だけど、その日の講義は頭に入らなかった。
溜め息を吐きながら講堂を出る。
「じゃあ、あたし今からサークルだから…。」
「うん!
気を付けて…。」
そんな言葉で、私たちは分かれた。
2限目までの授業の私はお昼も食べずに外に出る。
帰り道――…
“ドキン"
あの人にばったり出会う。
私の遥か前を歩く後ろ姿に心臓が飛び跳ねた。
走れば追いつける距離。
だけどあの人にはあの子がいるから――…
走る勇気もなくてただただあなたの後ろ姿をあなたよりも遥か後ろの方からから眺め見ることしか出来ない。
例えば莉子が親友でもなくて、莉子の好きな人があなたでもなければ、きっと今すぐ走り出してあなたに猛アピールしてると思うのに………。

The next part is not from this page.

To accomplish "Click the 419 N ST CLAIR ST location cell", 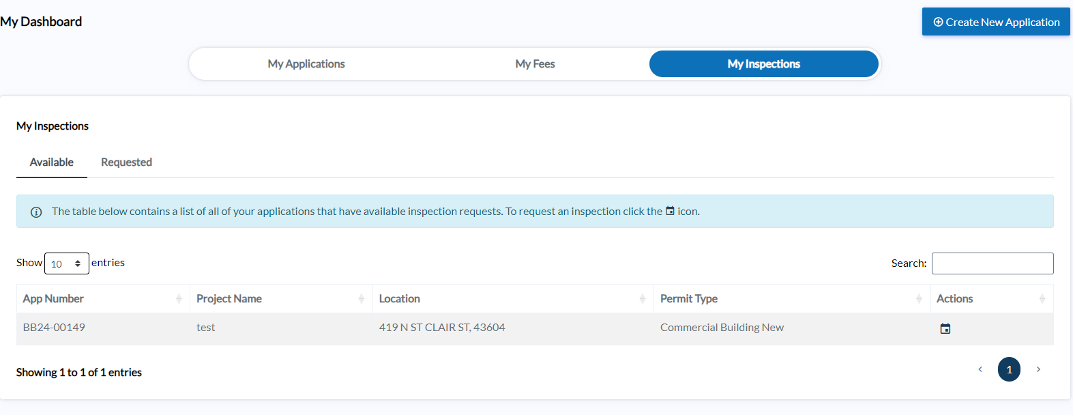I will click(441, 328).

それが出来ない自分がこんなにも辛くて苦しいなんて思いもしなかったよ…。
私はどんなことがあっても自分の気持ちに素直になることは出来ないのだろうか――…
どうしてあなたは私の親友の大切な人なんだろう?
もどかしい気持ちになるよ…。
この行き場のない気持ちはどうすれば良いの?
素直になれたらどれだけ楽になるのだろう?
またあの頃のようにいつか笑って2人のことを祝福してあげることが出来るのかな?